The Lambda function utilizes the Python 3.7 runtime. It starts the pre-configured EC2 instance, runs an R script, and stops the instance.

import boto3
import time
REGION = 'us-east-2'
INSTANCE_ID = ['i-0af26cc632eef2d90']

def start_ec2():
    ec2 = boto3.client('ec2', region_name=REGION)
    ec2.start_instances(InstanceIds=INSTANCE_ID)

    while True:
        response = ec2.describe_instance_status(InstanceIds=INSTANCE_ID, IncludeAllInstances=True)
        state = response['InstanceStatuses'][0]['InstanceState']

        print(f"Status: {state['Code']} - {state['Name']}")

        # If status is 16 ('running'), then proceed, else, wait 5 seconds and try again
        if state['Code'] == 16:
            break
        else:
            time.sleep(5)

    print('EC2 started')
    
def stop_ec2():
    ec2 = boto3.client('ec2', region_name=REGION)
    ec2.stop_instances(InstanceIds=INSTANCE_ID)

    while True:
        response = ec2.describe_instance_status(InstanceIds=INSTANCE_ID, IncludeAllInstances=True)
        state = response['InstanceStatuses'][0]['InstanceState']

        print(f"Status: {state['Code']} - {state['Name']}")
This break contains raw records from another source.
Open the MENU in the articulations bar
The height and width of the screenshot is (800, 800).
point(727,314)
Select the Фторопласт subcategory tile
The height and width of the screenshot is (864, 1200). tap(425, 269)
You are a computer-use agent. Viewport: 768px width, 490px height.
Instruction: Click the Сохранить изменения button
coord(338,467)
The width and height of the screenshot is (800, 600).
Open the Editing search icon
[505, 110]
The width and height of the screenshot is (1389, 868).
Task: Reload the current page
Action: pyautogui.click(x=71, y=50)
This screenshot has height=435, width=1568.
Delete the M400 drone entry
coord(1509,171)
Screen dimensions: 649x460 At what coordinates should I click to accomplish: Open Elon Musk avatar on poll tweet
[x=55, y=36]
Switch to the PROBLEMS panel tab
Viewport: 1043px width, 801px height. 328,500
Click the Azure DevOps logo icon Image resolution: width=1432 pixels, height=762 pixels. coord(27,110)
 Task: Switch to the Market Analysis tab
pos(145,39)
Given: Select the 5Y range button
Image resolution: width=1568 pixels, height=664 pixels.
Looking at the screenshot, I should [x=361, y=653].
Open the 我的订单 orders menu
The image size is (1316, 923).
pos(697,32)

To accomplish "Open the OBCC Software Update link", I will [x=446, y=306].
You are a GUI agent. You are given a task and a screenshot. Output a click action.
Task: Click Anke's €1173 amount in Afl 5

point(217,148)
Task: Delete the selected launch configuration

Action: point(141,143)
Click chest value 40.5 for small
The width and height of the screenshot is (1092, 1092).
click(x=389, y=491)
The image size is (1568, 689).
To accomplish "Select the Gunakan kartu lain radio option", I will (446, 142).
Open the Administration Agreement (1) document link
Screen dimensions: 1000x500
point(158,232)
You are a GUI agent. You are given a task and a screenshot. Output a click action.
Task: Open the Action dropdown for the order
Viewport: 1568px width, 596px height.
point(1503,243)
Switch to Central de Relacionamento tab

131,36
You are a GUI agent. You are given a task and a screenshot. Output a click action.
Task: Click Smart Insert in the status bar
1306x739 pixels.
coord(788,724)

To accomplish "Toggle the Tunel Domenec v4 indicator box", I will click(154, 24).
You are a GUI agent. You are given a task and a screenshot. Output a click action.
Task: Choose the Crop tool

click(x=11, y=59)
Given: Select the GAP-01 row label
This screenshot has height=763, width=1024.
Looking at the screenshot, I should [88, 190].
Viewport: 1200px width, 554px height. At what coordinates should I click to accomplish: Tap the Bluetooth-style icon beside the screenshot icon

        # If status is 80 ('stopped'), then proceed, else wait 5 seconds and try again
        if state['Code'] == 80:
            break
        else:
            time.sleep(5)

    print('Instance stopped')

    
def run_command():
    client = boto3.client('ssm', region_name=REGION)

    time.sleep(10)  

    cmd_response = client.send_command(
        InstanceIds=['i-0af26cc632eef2d90'],
        DocumentName='AWS-RunShellScript',
        DocumentVersion="1",
        TimeoutSeconds=300,
        MaxConcurrency="1",
        CloudWatchOutputConfig={'CloudWatchOutputEnabled': True},
        Parameters={
            'commands': ["sudo su rstudio", "cd ../../home/rstudio/", "R -e 'getwd()'", "Rscript R/app.R"],
            'executionTimeout': ["300"]
        },
    )

    command_id = cmd_response['Command']['CommandId']
    time.sleep(1)  

    retcode = -1
    while True:
        output = client.get_command_invocation(
            CommandId=command_id,
            InstanceId='i-0af26cc632eef2d90',
        )

        retcode = output['ResponseCode']
        if retcode != -1:
            print('Status: ', output['Status'])
            print('StdOut: ', output['StandardOutputContent'])
            print('StdErr: ', output['StandardErrorContent'])
            break

        print('Status: ', retcode)
        time.sleep(5)

    print('Command finished successfully') 
    return retcode


def lambda_handler(event, context):
    retcode = -1
    try:
        start_ec2()
        retcode = run_command()
    finally:  # Independently of what happens, try to shutdown the EC2
        stop_ec2()
        print("Function complete.")

    return retcode 

Trigger Lambda on S3 Event

Configure the Lambda function to execute when a file is placed in /

Configure IAM Role

The IAM role requires permissions to execute Lambda, start and stop EC2 instances, and send commands to EC2 using SSM. Full access to these three services is optional.